1 - Mark Twain's life
Published online by Cambridge University Press: 05 June 2012
Summary
The early life
Samuel Langhorne Clemens (Mark Twain as he is better known) spent his early and formative years in Missouri, on what was then the south-western frontier. He lived first in the small village of Florida, then – from 1839, just before his fourth birthday – in the expanding river town of Hannibal. His father, John Marshall Clemens, was a businessman, property speculator, storekeeper and civic leader (justice of the peace and railroad promoter). His business ventures, though, were generally unsuccessful and he was, from his son's account, an emotionally reserved and stern man, whose Virginian ancestry gave him an exaggerated sense of his own dignity. He died, however, when Twain was still young, in 1847, of pneumonia after being caught in a sleet storm while returning from a neighbouring town.

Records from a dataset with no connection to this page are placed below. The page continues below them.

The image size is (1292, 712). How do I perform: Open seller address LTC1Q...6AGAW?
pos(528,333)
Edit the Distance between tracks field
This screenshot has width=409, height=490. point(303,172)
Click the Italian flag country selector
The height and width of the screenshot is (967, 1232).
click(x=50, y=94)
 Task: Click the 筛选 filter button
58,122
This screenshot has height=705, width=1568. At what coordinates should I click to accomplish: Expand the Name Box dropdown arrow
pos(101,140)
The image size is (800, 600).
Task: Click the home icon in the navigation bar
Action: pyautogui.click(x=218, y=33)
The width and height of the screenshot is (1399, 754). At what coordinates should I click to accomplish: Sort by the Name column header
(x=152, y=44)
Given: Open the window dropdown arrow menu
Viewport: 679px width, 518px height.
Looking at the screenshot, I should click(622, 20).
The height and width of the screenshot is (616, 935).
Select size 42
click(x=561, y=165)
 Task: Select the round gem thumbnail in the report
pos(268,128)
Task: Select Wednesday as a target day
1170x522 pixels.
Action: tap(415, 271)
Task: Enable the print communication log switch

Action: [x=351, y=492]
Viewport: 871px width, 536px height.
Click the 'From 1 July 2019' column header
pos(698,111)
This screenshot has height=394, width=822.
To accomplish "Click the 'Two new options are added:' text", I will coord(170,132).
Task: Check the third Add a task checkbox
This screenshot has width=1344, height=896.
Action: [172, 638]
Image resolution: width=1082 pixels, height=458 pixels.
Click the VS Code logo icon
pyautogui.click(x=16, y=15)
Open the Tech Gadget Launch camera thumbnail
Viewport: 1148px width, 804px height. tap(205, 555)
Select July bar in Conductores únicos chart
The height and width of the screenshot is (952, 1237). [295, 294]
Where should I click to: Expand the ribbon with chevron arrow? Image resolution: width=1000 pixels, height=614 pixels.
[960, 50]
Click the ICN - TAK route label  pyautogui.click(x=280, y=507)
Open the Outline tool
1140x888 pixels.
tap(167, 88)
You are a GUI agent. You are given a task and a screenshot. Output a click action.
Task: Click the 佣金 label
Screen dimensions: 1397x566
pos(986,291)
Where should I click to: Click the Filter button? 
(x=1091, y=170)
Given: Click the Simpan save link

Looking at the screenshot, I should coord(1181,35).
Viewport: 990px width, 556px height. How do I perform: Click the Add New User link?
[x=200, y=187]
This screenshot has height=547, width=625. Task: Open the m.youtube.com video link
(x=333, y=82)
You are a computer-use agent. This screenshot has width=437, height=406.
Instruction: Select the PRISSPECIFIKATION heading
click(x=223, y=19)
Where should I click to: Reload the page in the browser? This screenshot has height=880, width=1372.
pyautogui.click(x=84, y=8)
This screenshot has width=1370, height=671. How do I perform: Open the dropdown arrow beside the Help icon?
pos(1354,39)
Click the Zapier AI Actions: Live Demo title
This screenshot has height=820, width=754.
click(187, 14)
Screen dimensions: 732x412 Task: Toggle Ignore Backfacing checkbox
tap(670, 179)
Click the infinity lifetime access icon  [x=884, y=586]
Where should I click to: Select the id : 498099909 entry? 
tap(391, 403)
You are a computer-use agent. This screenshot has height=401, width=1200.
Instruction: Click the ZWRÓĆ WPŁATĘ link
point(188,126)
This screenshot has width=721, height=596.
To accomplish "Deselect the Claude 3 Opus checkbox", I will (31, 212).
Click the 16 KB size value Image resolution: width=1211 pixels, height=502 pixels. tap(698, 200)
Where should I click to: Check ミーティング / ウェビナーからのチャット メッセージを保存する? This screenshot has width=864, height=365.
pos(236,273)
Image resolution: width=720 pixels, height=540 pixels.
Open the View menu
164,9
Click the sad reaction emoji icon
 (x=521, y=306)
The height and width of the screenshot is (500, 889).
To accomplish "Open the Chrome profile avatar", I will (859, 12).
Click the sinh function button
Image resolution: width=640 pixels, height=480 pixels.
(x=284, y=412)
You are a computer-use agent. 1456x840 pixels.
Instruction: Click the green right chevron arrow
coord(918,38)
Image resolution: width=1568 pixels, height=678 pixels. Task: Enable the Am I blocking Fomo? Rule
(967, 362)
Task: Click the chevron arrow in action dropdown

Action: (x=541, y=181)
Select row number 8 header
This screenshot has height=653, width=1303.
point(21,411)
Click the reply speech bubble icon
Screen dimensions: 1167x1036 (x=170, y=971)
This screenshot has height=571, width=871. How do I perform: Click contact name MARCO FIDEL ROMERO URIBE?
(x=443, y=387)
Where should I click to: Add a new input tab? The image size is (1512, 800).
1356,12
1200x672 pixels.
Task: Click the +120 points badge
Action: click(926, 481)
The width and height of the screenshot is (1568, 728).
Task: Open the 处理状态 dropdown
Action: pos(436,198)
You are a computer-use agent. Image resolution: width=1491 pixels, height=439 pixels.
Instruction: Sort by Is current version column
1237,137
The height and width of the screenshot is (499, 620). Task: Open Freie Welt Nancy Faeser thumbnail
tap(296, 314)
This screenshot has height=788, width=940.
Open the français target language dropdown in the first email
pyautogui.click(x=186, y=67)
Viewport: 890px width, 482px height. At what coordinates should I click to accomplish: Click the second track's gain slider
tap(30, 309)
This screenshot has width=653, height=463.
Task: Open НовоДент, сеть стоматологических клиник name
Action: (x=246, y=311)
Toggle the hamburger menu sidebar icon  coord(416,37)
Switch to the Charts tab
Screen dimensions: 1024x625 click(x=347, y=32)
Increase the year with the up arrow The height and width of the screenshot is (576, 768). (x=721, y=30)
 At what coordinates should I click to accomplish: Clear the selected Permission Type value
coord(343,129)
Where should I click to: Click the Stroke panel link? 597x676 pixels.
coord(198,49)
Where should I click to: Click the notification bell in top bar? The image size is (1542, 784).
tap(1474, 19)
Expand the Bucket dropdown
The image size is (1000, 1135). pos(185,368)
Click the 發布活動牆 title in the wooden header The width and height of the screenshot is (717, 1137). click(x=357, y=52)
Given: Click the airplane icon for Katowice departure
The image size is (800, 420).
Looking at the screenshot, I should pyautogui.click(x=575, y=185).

Twain was much closer to his mother, Jane Lampton Clemens, and she was a key influence in his life. There must necessarily be a large hole in any attempt to trace the full pattern of the mother-son relationship. For, on the death in 1904 of Mollie Clemens, brother Orion's wife, Twain evidently asked that his letters to his mother – apparently ‘almost four trunks’ full – be destroyed (see L5, 728). We know, however, that Jane was warm, witty, outspoken, lively and – like her son – a good story-teller.
It was Jane who brought up the family (the four living children) after her husband's death and always under financial pressure.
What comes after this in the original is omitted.